Tra i partecipanti, figurano Luca Marsella di CasaPound, Ivan Sogari di Veneto Fronte Skinheads, Jacopo Massetti, indicato come ex responsabile di Forza Nuova per la provincia di Brescia e oggi animatore di “Brescia ai bresciani”, e Salvatore Ferrara della Rete dei patrioti. Tutti invitati dall'On. Domenico Furgiuele, deputato del Carroccio e firmatario della prenotazione dell'aula.
L’iniziativa riguarda il lancio di una raccolta firme per una proposta di legge sulla “remigrazione”, con avvio anche di sottoscrizioni online e iniziative sul territorio nei mesi successivi, suscitando polemiche politiche a poche ore dalla diffusione della locandina.

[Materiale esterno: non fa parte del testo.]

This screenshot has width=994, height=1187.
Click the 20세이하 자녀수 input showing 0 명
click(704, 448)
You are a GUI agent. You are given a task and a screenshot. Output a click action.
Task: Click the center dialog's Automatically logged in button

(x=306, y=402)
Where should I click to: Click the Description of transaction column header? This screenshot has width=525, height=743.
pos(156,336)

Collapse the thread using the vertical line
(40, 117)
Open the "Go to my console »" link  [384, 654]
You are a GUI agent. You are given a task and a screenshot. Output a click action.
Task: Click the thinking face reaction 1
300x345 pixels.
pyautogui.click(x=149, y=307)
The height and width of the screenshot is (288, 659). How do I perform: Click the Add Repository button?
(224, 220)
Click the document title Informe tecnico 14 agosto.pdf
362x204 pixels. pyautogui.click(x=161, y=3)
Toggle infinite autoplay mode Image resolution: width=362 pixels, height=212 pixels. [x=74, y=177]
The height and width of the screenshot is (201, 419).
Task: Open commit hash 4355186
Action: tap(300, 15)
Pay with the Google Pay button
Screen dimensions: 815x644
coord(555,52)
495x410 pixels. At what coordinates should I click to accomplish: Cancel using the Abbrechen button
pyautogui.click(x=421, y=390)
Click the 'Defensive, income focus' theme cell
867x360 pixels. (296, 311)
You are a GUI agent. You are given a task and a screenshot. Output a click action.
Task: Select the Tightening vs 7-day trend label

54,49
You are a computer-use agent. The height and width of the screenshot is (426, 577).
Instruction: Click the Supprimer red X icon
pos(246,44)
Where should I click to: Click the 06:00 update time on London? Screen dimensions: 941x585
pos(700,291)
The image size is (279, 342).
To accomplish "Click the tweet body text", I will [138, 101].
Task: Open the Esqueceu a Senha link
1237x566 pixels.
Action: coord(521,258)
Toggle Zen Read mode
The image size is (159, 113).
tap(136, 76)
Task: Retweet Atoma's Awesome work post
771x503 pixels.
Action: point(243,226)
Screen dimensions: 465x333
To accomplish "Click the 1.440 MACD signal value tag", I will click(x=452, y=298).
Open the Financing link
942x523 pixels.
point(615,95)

Dure le critiche dalle opposizioni, intervenute trasversalmente sul tema. Maria Cecilia Guerra (Pd) ha parlato di «uno sfregio contro una istituzione democratica», sostenendo che il disegno di legge sulla remigrazione «non è un ddl contro l’immigrazione irregolare (…) è un ddl contro ogni persona che non sia italiana doc» e definendolo «una posizione radicalmente razzista».
Sempre dal Partito democratico, Piero Fassino e Matteo Orfini hanno giudicato «inaccettabile» la presenza di CasaPound. Orfini ha affermato che «la Camera non può diventare una tribuna per chi propaganda ideologie fasciste».
Per Riccardo Magi di +Europa la proposta equivarrebbe «praticamente alle nuove leggi razziali», e ha ritenuto «quantomeno opportuno» che il presidente della Camera «prendesse le distanze».
«Non si tratta di una “iniziativa politica”, ma della legittimazione dell’odio razziale dentro le istituzioni della Repubblica», è stato invece il commento di Angelo Bonelli, parlamentare Avs e co-portavoce di Europa Verde.
Inasprita la polemica è quindi giunta la pronta risposta dall’ufficio stampa della Camera che si è smarcato dalle accuse: le conferenze stampa si svolgono «sotto la piena e unica responsabilità dei deputati, o dei gruppi, che ne curano la prenotazione», si legge in una nota, e che questi «rispondono dei contenuti e dei partecipanti ad esse, sotto ogni profilo». L’istituzione e il presidente della Camera, viene sottolineato, «non hanno potere né responsabilità dirette» rispetto a tali iniziative.